Our argument before was regrettable... but it did lead to insight. There is indeed bias in my materialistic worldview, not least an anti-spiritual bias, and there certainly is in my anti-theism when that comes out. But nonetheless we ended up arguing creationism vs evolution when that was not the point I was making (or trying to). Whatever I may think about creationism, it wasn't what I was referring to as having no credibility to me... because I was referring to a process, not a conclusion... ie there's nothing about creationism per se, or any other conclusion, that suggests from the outset that it will lead to confirmation bias etc. People naturally get more emotionally attached to theories as time wears on, and thus bias can creep in, and that happens for everyone, atheist and theist alike... I wasn't talking about that. I was talking about things like horoscopes... where, in my opinion, their entire effect is reliant from the outset on the effects of bias and confirmation bias... ie it only works because of that; the suggestion... such as 'you will meet a tall, dark, stranger' primes/biases the mind to look for, interpret, and perceive input in that light, and where the vaguer the suggestion, the easier it is for the mind to gap-fill an answer. My point was that that has zero credibility to me as a means of reaching reliable conclusions. And where theism is concerned, I see the A/S/K process as essentially equivalent to a horoscope and thus would not consider its conclusions reliable either. That's the only point I was trying to make... that those approaches to finding truth have no credibility to me and as such I will not willfully enter into them expecting to find truth... so to the extent that someone says to me 'just look for the signs, then you'll believe' the only thing I can reply is basically 'no shit, Sherlock, but that doesn't make those conclusions reliable'. That's all I was saying, and all I was objecting to.

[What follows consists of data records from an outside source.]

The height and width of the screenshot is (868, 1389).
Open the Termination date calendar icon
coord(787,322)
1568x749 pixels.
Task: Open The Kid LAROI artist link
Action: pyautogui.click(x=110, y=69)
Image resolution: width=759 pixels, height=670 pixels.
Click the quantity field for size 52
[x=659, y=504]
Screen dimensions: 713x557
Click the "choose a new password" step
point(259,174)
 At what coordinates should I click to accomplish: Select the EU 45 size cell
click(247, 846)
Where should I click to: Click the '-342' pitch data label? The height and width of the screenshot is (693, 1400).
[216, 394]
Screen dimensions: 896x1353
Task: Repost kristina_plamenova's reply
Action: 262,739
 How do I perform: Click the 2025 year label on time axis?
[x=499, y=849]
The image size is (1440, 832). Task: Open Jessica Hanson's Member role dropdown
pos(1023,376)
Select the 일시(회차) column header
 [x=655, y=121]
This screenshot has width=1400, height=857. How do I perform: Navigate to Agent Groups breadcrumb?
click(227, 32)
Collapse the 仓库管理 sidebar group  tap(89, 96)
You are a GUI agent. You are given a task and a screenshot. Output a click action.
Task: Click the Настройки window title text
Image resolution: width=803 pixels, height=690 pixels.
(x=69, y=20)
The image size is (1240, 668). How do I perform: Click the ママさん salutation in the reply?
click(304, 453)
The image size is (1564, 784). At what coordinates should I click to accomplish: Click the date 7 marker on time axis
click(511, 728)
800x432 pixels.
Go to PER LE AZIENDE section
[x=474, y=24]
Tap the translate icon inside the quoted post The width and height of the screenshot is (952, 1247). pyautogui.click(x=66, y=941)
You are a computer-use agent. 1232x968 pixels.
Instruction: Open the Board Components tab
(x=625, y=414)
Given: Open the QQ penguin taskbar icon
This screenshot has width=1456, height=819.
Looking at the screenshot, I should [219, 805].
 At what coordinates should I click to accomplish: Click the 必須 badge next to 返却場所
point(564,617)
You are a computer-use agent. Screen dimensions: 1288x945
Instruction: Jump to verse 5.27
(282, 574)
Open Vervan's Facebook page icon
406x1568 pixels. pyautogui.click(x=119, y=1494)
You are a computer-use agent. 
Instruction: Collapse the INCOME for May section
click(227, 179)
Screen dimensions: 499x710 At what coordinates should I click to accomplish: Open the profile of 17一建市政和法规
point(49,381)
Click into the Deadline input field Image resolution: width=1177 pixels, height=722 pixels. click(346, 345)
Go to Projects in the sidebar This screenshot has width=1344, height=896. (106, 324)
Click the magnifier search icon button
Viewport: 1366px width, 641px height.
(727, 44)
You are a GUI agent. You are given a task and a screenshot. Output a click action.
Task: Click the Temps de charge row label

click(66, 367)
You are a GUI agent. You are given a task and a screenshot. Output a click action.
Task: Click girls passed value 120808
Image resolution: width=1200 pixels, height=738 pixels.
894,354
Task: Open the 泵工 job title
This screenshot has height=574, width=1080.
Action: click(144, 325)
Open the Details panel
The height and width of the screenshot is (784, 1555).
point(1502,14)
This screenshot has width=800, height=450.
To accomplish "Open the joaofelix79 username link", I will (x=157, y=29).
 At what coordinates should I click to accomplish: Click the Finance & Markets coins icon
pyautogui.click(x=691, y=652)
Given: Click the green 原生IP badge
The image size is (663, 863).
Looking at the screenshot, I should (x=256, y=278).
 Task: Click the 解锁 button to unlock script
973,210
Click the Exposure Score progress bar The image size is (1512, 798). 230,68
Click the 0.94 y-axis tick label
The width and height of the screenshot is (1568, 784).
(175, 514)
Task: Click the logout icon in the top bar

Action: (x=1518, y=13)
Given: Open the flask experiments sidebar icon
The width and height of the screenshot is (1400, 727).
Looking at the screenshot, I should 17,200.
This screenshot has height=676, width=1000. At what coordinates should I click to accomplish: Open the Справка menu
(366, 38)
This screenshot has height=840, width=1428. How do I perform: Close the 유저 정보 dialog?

At the end of the day, as you said, we're all emotional beings, and thus we all have to contend with bias and its effects. But my ideal world is just one where everyone is aware of that and factors it into their decisions and conclusions or tries to. We can't eliminate bias totally but we can at least try to be aware of it, minimise it, and not willfully enter into it. Of course it's an uphill struggle, given how emotional a species we are, but we can at least try.